Participants were randomly assigned to receive 30 mg daclatasvir, 200 mg asunaprevir, and either 75 or 150 mg BMS-791325, all taken twice-daily for 12 weeks. Although daclatasvir can be taken once-daily, in this trial it was taken twice-daily to support development of a coformulation with the other drugs. Prior studies have shown that 60 mg once-daily and 30 mg twice-daily daclatasvir dosing are equally effective.

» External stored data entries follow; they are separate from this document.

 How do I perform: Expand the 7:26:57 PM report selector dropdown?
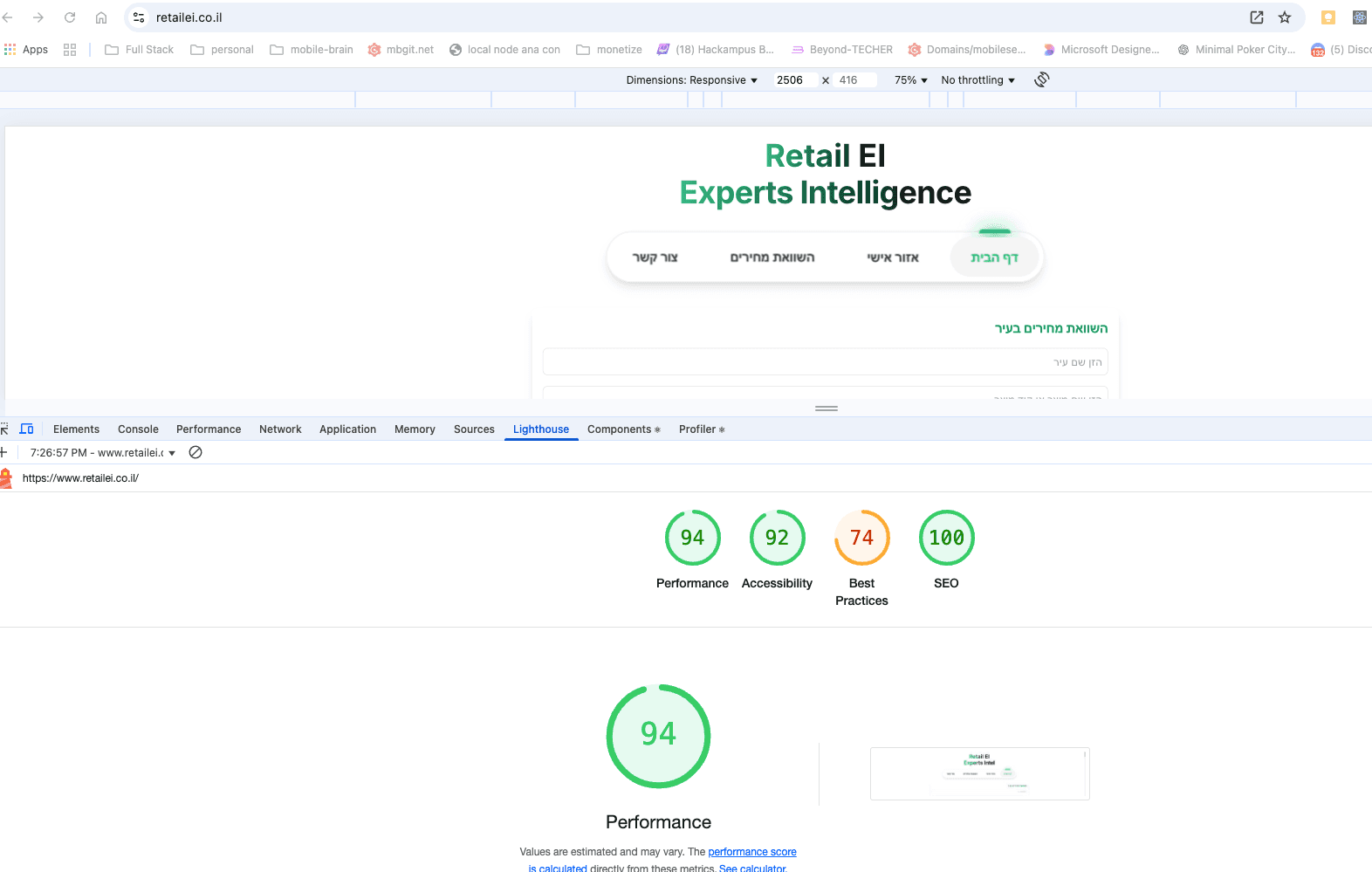[x=103, y=453]
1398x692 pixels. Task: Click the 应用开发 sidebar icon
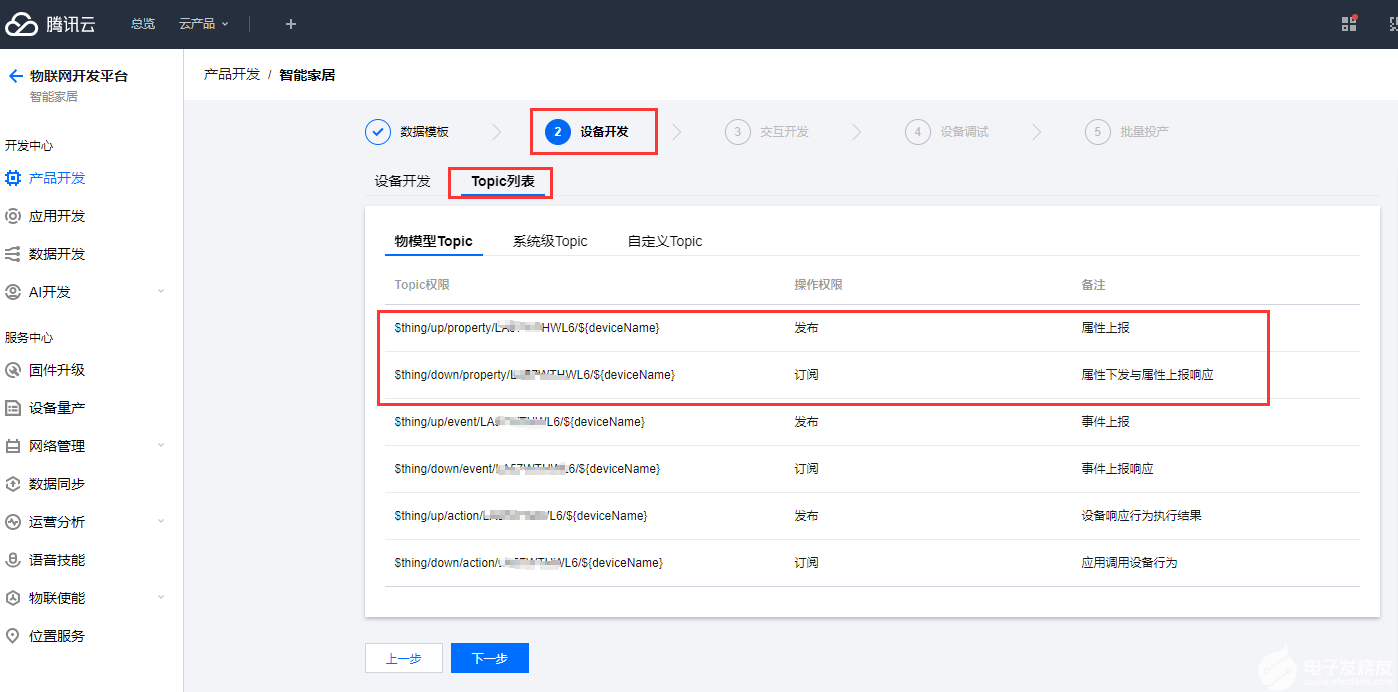pos(13,216)
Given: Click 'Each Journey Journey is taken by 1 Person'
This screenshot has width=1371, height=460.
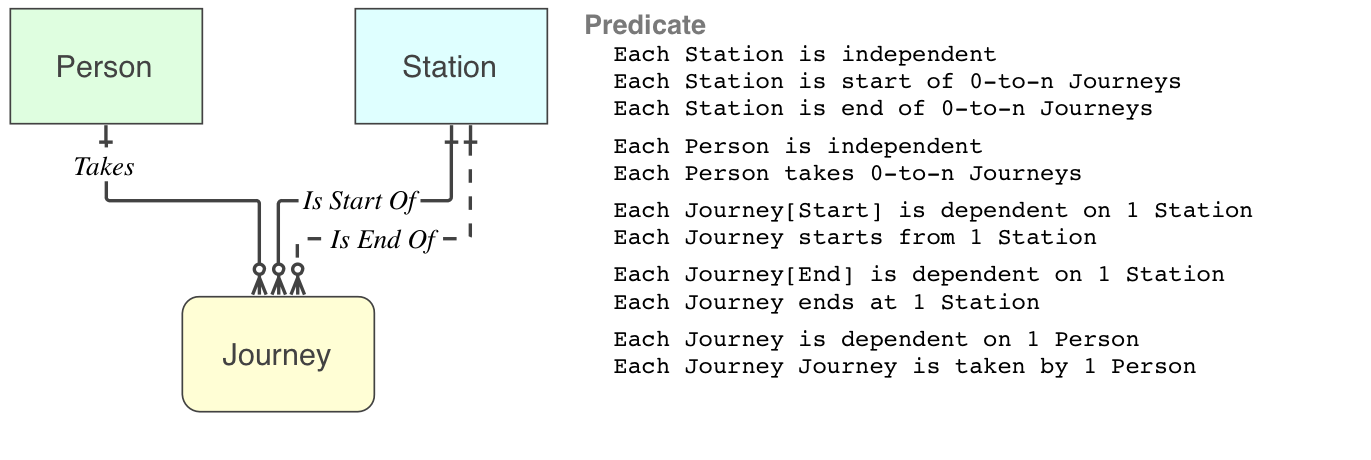Looking at the screenshot, I should click(904, 365).
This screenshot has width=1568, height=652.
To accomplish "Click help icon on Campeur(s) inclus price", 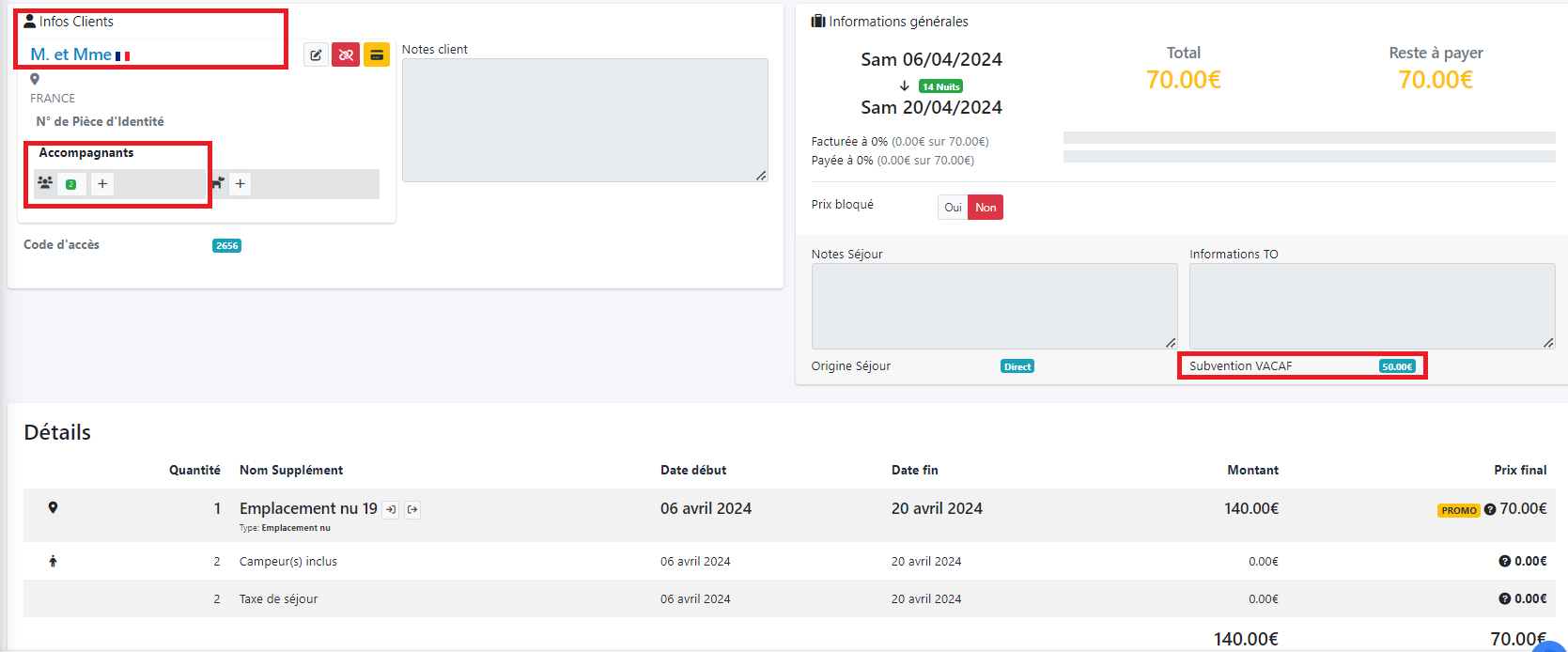I will pos(1504,562).
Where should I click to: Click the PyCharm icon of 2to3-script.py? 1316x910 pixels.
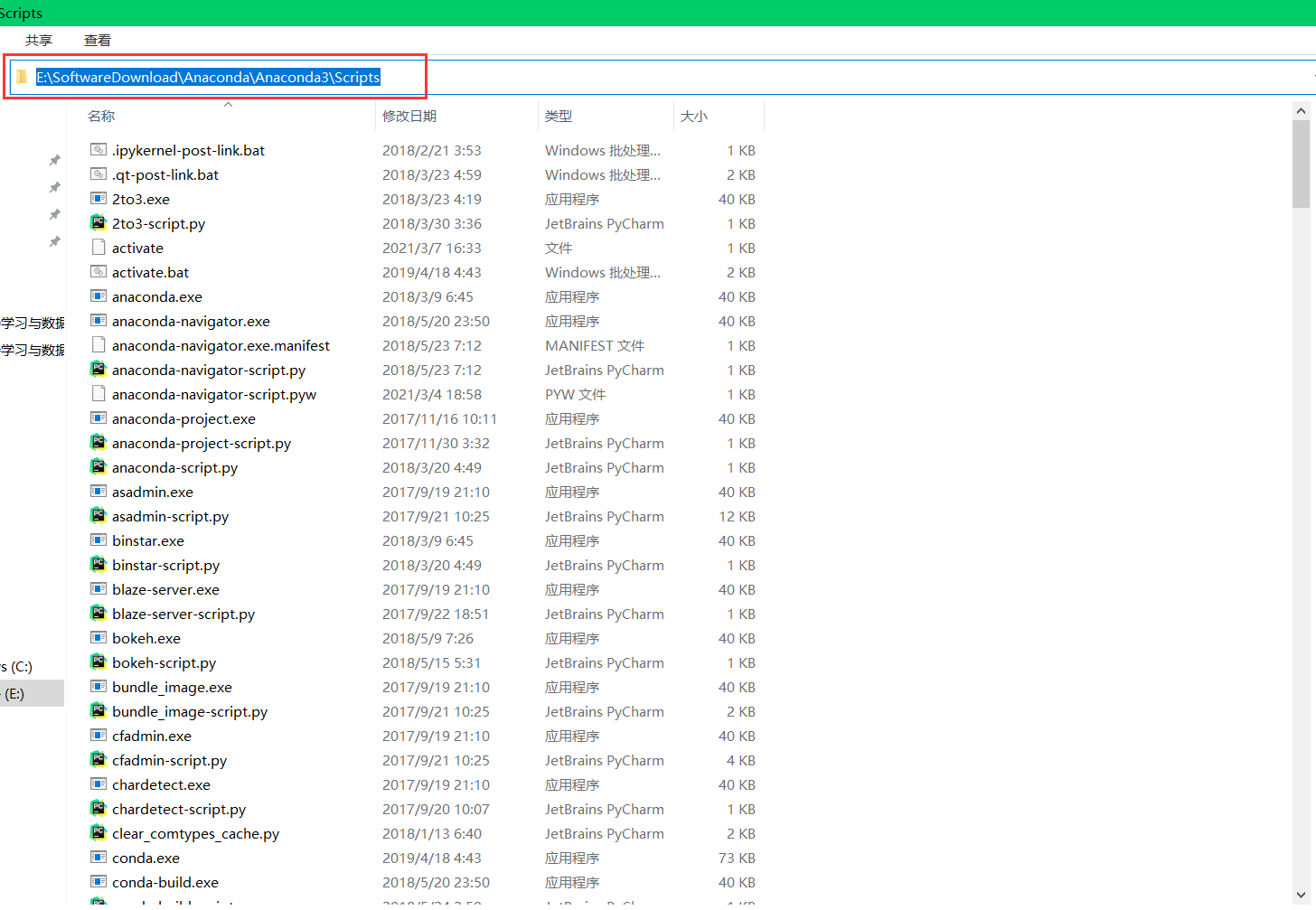coord(99,222)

  • In an intent-to-treat analysis at 12 week post-treatment, 88.8% of patients in the 75 mg BMS-791325 arm and 89.5% in the 150 mg arm achieved SVR12.
  • Excluding 3 people in the 75 mg arm and 2 in the 150 mg arm who had missing data, observed SVR12 rates were 92.2% and 91.7%, respectively.
  • In an observed analysis of patient subgroups, cure rates were similarly high regardless of factors traditionally associated with poor response.
  • For people with HCV subtype 1a, the SVR12 rate was 91% using either the 75 mg or 150 mg BMS-791325 dose; for people with subtype 1b, SVR12 rates were 100% and 94%, respectively.
  • For people with the IL28B CC variant, the SVR12 rate was 96% with both doses; for those with unfavorable non-CC variants, cure rates were 91% and 89%, respectively.
  • Looking at people with liver cirrhosis, the observed SVR12 rate was 100% in the 75 mg dose arm, but 71% in the 150 mg arm (2 cirrhotic patients in this arm ended up adding pegylated interferon/ribavirin, 1 due to viral breakthrough and 1 after stopping BMS-791325).
  • For non-cirrhotic patients, cure rates were 91% and 94%, respectively.
  • Overall, 13 out of 15 participants with cirrhosis achieved SVR12.
  • 6 people in the 75 mg BMS-791325 arm experienced virological failure (2 viral breakthroughs during treatment and 4 relapses after completing therapy), as did 5 people in the 150 mg arm (3 breakthroughs and 2 relapses).
  • All relapses occurred in participants with HCV subtype 1a and happened during the first 4 weeks of post-treatment follow-up.
  • No factors other than HCV subtype -- including baseline polymorphisms -- predicted virological failure.
  • Among the 11 people with virological failure, 5 had evidence of emergent resistance to daclatasvir and asunaprevir, and 6 showed resistance to all 3 drugs.
  • Triple therapy was generally safe and well-tolerated.
  • A single participant in each BMS-791325 dose arm discontinued early due to adverse events.
  • There were a total of 3 serious adverse events, none deemed related to the study drugs.
  • The most common side effects were headache (25%), diarrhea (15%), fatigue (11%), and nausea (10%), with no major differences between dose arms.

"This 12-week, interferon- and ribavirin-free, all-oral 3-DAA regimen achieved SVR12 in >90% of patients despite high prevalence of genotype 1a, advanced fibrosis/cirrhosis, and IL28B non-CC genotypes," the researchers concluded. They added that this was a "well tolerated regimen with low rates of adverse events and treatment discontinuations, regardless of BMS-791325 dose."

The triple regimen is now being studied in the Phase 3 UNITY-1 and UNITY-2 trials, testing a twice-daily fixed-dose coformulation of all 3 drugs, using the 75 mg dose of BMS-791325. UNITY-1 is looking at non-cirrhotic patients and UNITY-2 at people with compensated cirrhosis.

Daclatasvir is also currently being tested in people with HIV/HCV coinfection. All 3 drugs in this combination are CYP3A4 substrates. Drug-drug interaction studies have shown that daclatasvir can be combined with several antiretroviral drugs, in some cases with dose adjustments. Asunaprevir can also be used with several antiretrovirals, excluding HIV protease inhibitors; interaction studies are underway for BMS-791325.



GT Everson, PJ Thuluvath, E Lawitz, T Hawkins, et al. All-Oral Combination of Daclatasvir, Asunaprevir, and BMS-791325 for HCV Genotype 1 Infection. 21st Conference on Retroviruses and Opportunistic Infections (CROI 2014). Boston, March 3-6, 2014. Abstract 25.